Other segments with impaired image quality in our study were attributable to the ICA in close proximity to the skull base. In a recent study Tomandl and colleagues (2006) showed, that 7 out of 13 aneurysms, located at the skull base, could not be detected unless a bone subtraction algorithm was applied. This is in agreement with our clinical experience based on several thousand MSCT angiograms throughout the past seven years, using 4-, 16-, 32-, and 64-slice scanners.

Especially small pseudoaneurysms and/or circumscribed vessel wall dissections might be overlooked if not thoroughly sought at the skull base level.

Thus, in patients with presumptive vessel dissection and primarily negative MSCT angiograms, MSTCA should be reevaluated and/or followed at short term by DSA.

Radiation exposure (RE) is a matter of concern whenever X-ray based imaging techniques are applied. RE is a variable that depends on the DSA procedure itself (2-, 3-, or 4 vessel angiography), vascular anatomy (elongation, anatomic variants), investigator experience and angiography suite used. Moreover, various exposure parameters are used, such as Effective Dose (ED), CTDI (for MSCTA), organ dose (for example lens dose), etc. A typical four vessel angiogram was found to result in a patient ED of 3.6 mSv (Marshall et al 1995) which is within the range for multislice cc CTA (2,2 to 4,3 mSv for 4- and 64-slice CTA), as measured in our institution.

Procedural time requirements clearly speak in favor of 64-MSCTA as data acquisition (<10 sec), data reconstruction, data transfer via internal network connections, and image postprocessing should not add up to more than fifteen minutes when performed by an experienced investigator, rendering this technique especially suitable for assessing emergency patients.

The retrospective character and interindividual comparison of image quality are shortcomings of our study.

Yet, image quality is a parameter that might easily be obscured by any kind of vascular pathology thus disabling meaningful statistics, if not huge cohorts with only one type of vessel disease and homogenous disease extent throughout the affected patient group are present. These prerequisites are almost impossible to achieve even in multicenter studies.

For these reasons, we decided to assess image quality in angiographically healthy, age-matched subjects. Repeated and short term eposure to radiation and/or an invasive angiographic procedure for study purposes most probably will not be accepted by the relevant ethics committee for obvious reasons.

Differences in comprehensiveness of cc vasculature assessment that spoke in favor of 64-MSCTA could have been avoided by using a prospective study designs including 4-vessel DSA. Yet, such a study design also carries risks for the patient as it is known that the procedural complication rate increases with the number of vessels catheterized (Leffers et al 2000).

Another shortcoming of our study is the lack of postprocessing functionality of DSA readings as opposed to CTA readings, all of which were interactively performed using a workstation.

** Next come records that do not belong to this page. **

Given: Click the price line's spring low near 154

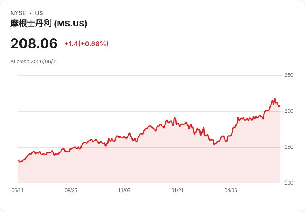Looking at the screenshot, I should (x=214, y=144).
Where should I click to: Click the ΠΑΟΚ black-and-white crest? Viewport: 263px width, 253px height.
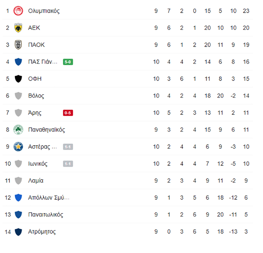pos(18,45)

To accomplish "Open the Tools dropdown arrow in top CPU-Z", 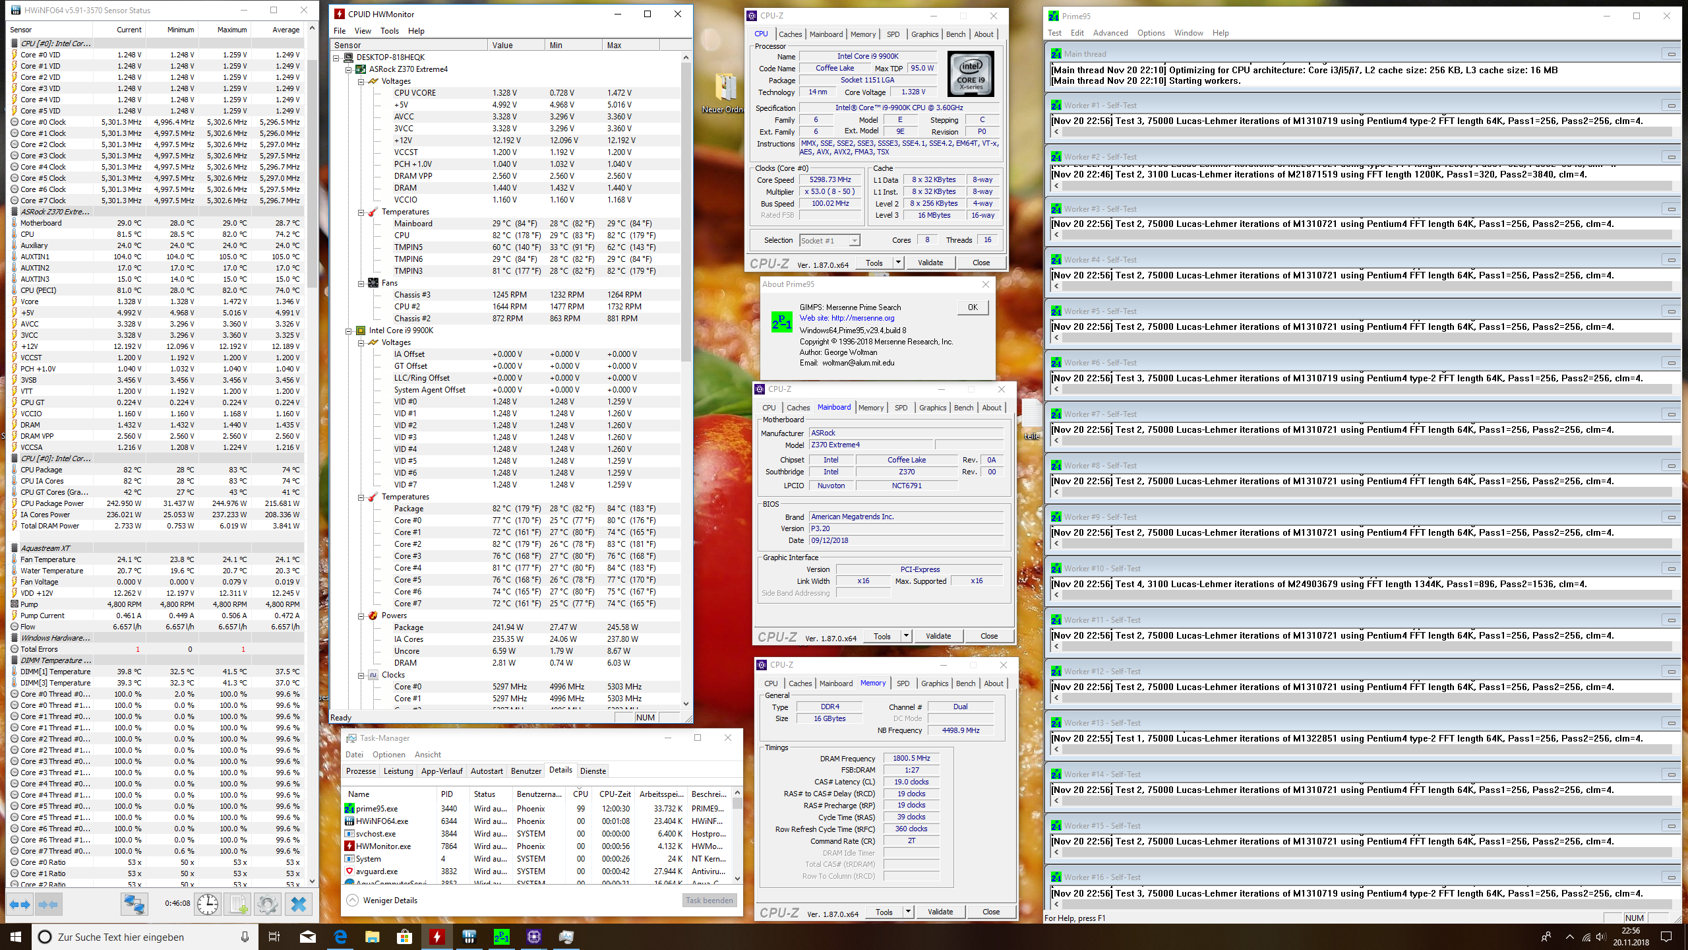I will [897, 263].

In our study, weighted kappa statistics indicated only fair to moderate interobserver agreement. If precisely defined pathologies such as grading of stenotic vessel segments are evaluated, there is a clear cutoff between ordered rating levels. The differentiation between good and excellent image quality, for example, in angiographic studies without abnormal findings represents a rather subjective statement of the reader. Thus, instead of a five-point scale, as applied herein, rating categories such as excellent, sufficient, and insufficient might have been more appropriate.

64-MSCTA provides near-equivalent diagnostic visualization of the cc vasculature as compared with DSA. According to our results, DSA should be considered primarily when peripheral vessels (A3/P3) or ICA segments close to the skull base (C2-5), are of interest, such as in primary angiitis or stenoocclusive ICA disease, respectively.

Radiation exposure figures (effective dose) of CTA and DSA are equivalent when considering different MSCT scanner generations.

MSTCA provides more comprehensive cervicocranial vasculature information as the number of contrast-enhanced vessels is not correlated to procedural risks as in DSA.